LEADERSHIP CHALLENGE

Recruitment of entrepreneurial leaders

BY Jayashantha Jayawardhana

It’s no secret that the world of business idolises entrepreneurs in the same way that people idolise film stars and pro athletes. Entrepreneurialism is a hot topic that’s discussed in earnest among corporate academia, in the press and at a variety of forums.

Leaders want their employees to cultivate entrepreneurial skills and believe it’s a panacea for all their corporate woes. Hundreds of best-selling self-help books dispense critical advice on how we can develop our entrepreneurial skills, and there are reality TV shows to encourage and promote fledgling entrepreneurs.

Senior Fellow and Director of Career Development Programmes at Harvard Business School Timothy Butler penned an insightful article in the Harvard Business Review (HBR) titled ‘Hiring an Entrepreneurial Leader – What to Look For.’

“Entrepreneurs have become the new heroes of the business world.
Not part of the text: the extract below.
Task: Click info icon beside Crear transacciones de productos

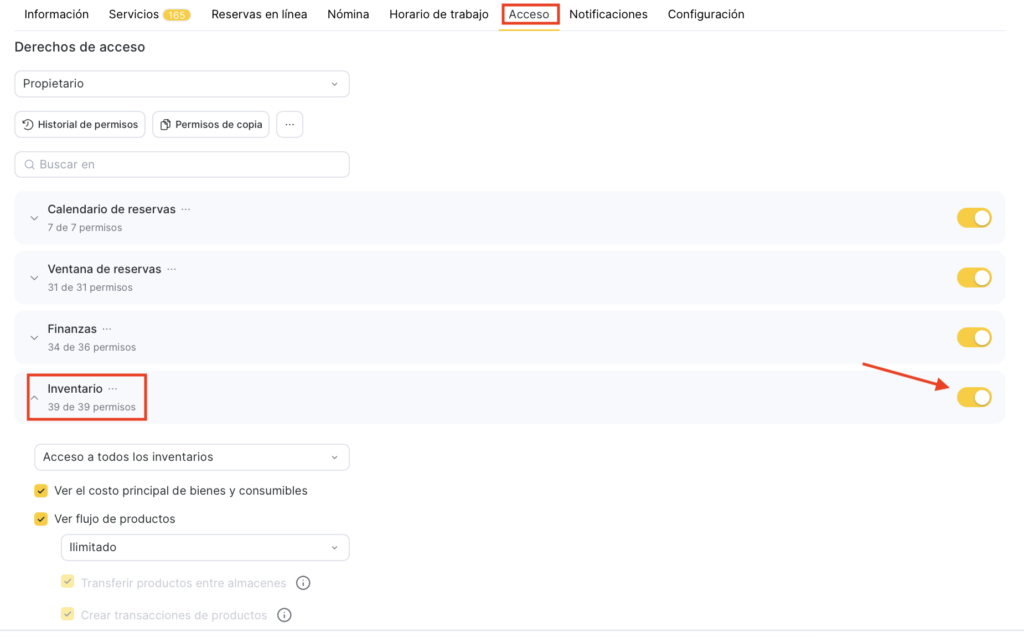Action: click(x=284, y=615)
In the same way that Robert McNamara and his fellow Ford Motor Company whiz-kids elevated general managers to star status, figures like Mark Zuckerberg and Steve Jobs have made entrepreneurs the latest business icons,” he wrote.

Today, all types of corporates wish to be seen as being highly innovative, nimble and agile; qualities that are typically associated with entrepreneurs.

However, when it comes to recruiting entrepreneurial leaders, most companies don’t have a clear-cut formula for telling true entrepreneurs apart from other talented candidates. And so they resort to broad stereotypes.

In a bid to understand what makes entrepreneurs special, Butler compared the psychological testing results of more than 4,000 successful entrepreneurs from multiple countries against those of some 1,800 business leaders who described themselves as general managers rather than entrepreneurs.

He observed: “Unsurprisingly, the two groups had much in common. On 28 of 41 dimensions of leadership, there was little or no difference between their skills. Yet, when I looked more closely, combining their skill assessments with data on their life interests and personality traits, I discovered that entrepreneurs had three distinguishing characteristics – the ability to thrive in uncertainty, a passionate desire to author and own projects, and a unique skill at persuasion.”

“I also found that many of the traits commonly associated with entrepreneurial leaders didn’t truly apply. For instance, entrepreneurs aren’t always exceptionally creative. But they’re more curious and restless. They aren’t risk seekers but they find uncertainty and novelty motivating,” he added.

Another crucial matter Butler sheds light on is the fact that despite the trend of hiring entrepreneurial leaders, not all organisations need them. Butler says his research revealed that successful founders as a group had scored extremely high on a scale that measured the desire for power and control, and significantly higher than non-entrepreneurial leaders.

This can engender conflict or at least serious friction in situations where the sharing of information and power is vital to organisational performance.

Further, it often won’t work well in organisations that have established matrix structures, need porous boundaries between working groups or require high levels of collaboration. Get this wrong and you will easily undermine performance rather than enhance it.

Therefore, recruiting managers should carefully evaluate the particular leadership challenge they’re recruiting for.

If it’s a greenfield project, a turnaround or any other circumstance that calls for intensive initiative on a contained project, an entrepreneurial style is likely to add value. But where the situation calls for a highly interdependent matrix of working units, you’d better be looking for a different leadership profile.

Entrepreneurs are typically open to new experiences because they find the novelty motivating and possess an innate ability to thrive in uncertainty, for the simple reason that the unknown and untried are sources of excitement rather than anxiety.

Like every good businessperson, they seek to minimise risk at every opportunity. But when accepting risk is necessary to reach a desired goal, entrepreneurs are better at living with it and managing the anxiety that might be disabling to others.

Rather than being more personally ambitious, entrepreneurs are driven by a need to own products, projects and initiatives.

They have more in common with authors and artists than dictators. They’re also remarkably good at selling their vision to other people whether they be their people, potential customers or venture capitalists – even when it’s still quite inchoate.